Another approach is to add a bad smelling agent to the opioid, such that attempts to inhale the active agent would be thwarted.
Other approaches do not involve an association of the opioid or active substance with an antagonist, but rather the dosage form is manufactured wherein the opioid forms a salt with one or more fatty acids, thereby increasing its lipophilicity and preventing its immediate release if the pharmaceutical form is tampered. 8 This type of dosage form requires chemical conversion of the active agent.
A general issue with the approaches named above is that the manufacturer must take the time to incorporate, test, and gain approval from the FDA to obtain claims that would enable the marketing of such abuse deterrent technologies, which can take 5-10 years or work to produce. There are numerous drugs on the market right now for which an abuse deterrent system is only partially effective or will never be incorporated into the products. These drugs will continue to harm people, and this issue is becoming a public health concern across the United States.
Another issue that applies to the approaches that are not abuse deterrent technology incorporated into the dosage form, i.e., as separate collection compositions, is that they are limited in the amount of drug they can absorb. For instance, activated charcoal in disposal compositions are often difficult to wet, which can lead to lack of mixing with the drug product and may prevent absorption of the intended drug substance. Moreover, the products can be inconvenient to obtain, because they must be ordered separately from the purchase of the prescription.

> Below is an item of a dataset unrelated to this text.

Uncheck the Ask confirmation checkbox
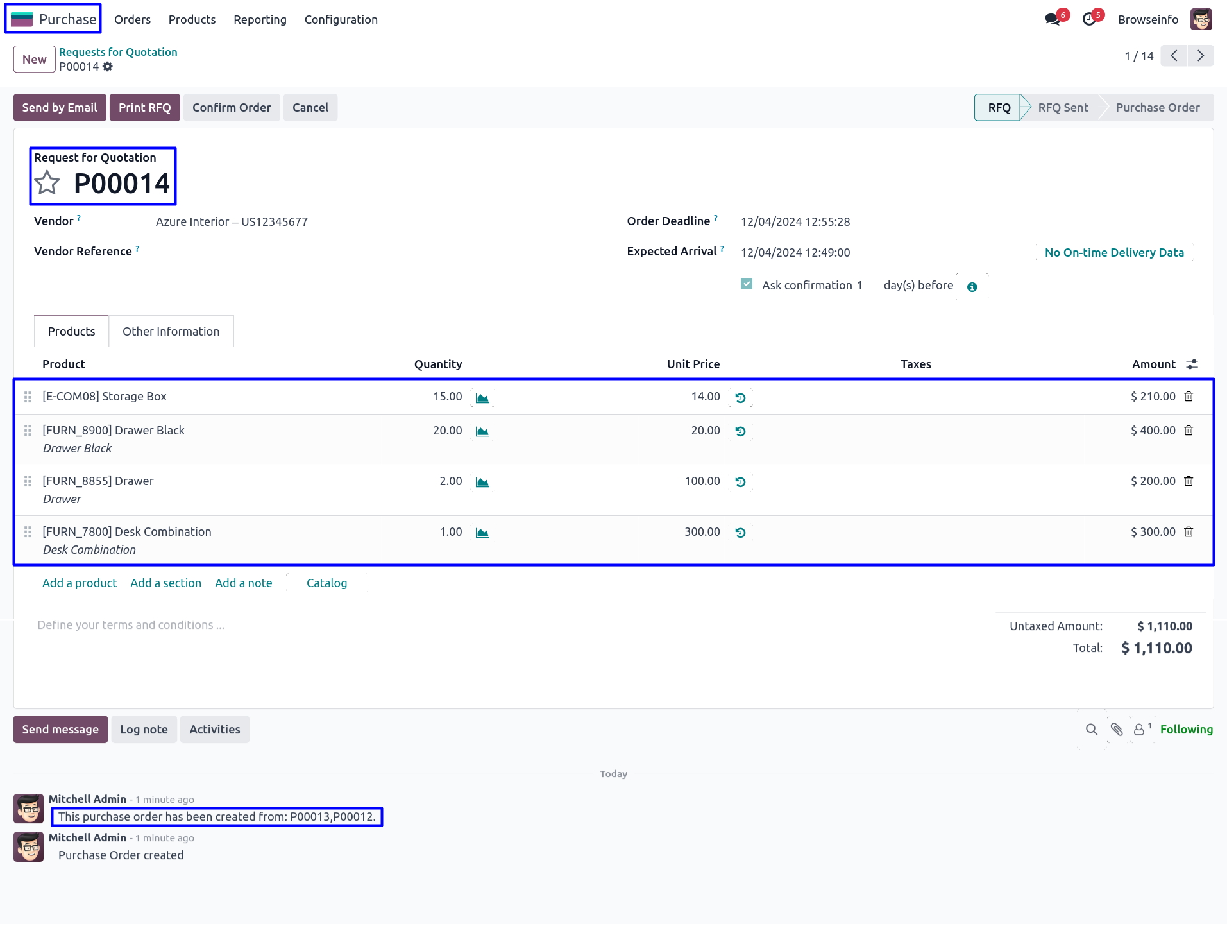The image size is (1227, 926). click(x=747, y=284)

There is therefore a need for a convenient and widely distributed or easily obtainable disposal composition that allows for the safe disposal of medicaments that are expired or no longer needed by the patient to whom the product was intended or prescribed. The need to develop an effective disposal means of such products will become greater as the drugs become more commonly prescribed to treat ageing populations where cancer, pain and other conditions increasingly prevail. Over the last decade, fatal prescription drug poisonings (abuse and accidental) have increased 5-fold. In 2010, of the 38,329 drug overdose deaths reported by the Center for Disease Control (CDC), almost 60% or 22,000 deaths were related to prescription drugs. Over 70% of prescription drug abusers acquire their drugs from friends or relatives without permission (i.e., home medicine cabinets). Trends for teen prescription drug abuse continue to outpace any other drug use except marijuana.

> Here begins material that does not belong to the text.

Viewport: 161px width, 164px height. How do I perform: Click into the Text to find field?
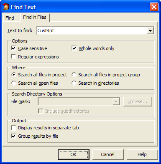pyautogui.click(x=92, y=30)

The disposal of unwanted drugs within the current regulatory and legal framework is complex and ineffective. This is largely due to the restrictive handling of controlled substances and the conflicting recommendations from the Food and Drug Administration (FDA), the Drug Enforcement Administration (DEA), and the Environmental Protection Agency (EPA). As reviewed above, according to the FDA's website “How to dispose of unused medicines,” leftover medications should be flushed down the toilet, thrown into the trash, or taken to drug “take back” programs in the community. These alternatives have the potential to harm the environment or result in diversion for illicit use, and “take back” programs offered by the DEA are an inconvenience and do not encourage compliance. In California and Washington, laws are now in place, which hold both the drug companies and pharmacies responsible for the leftover drugs in the patient's medicine cabinet.
Thus, an effective disposal composition for unused drugs of abuse such as opioids, psychoactive medicaments and other therapeutics is a critical unmet need to ensure safety for patients and the environment.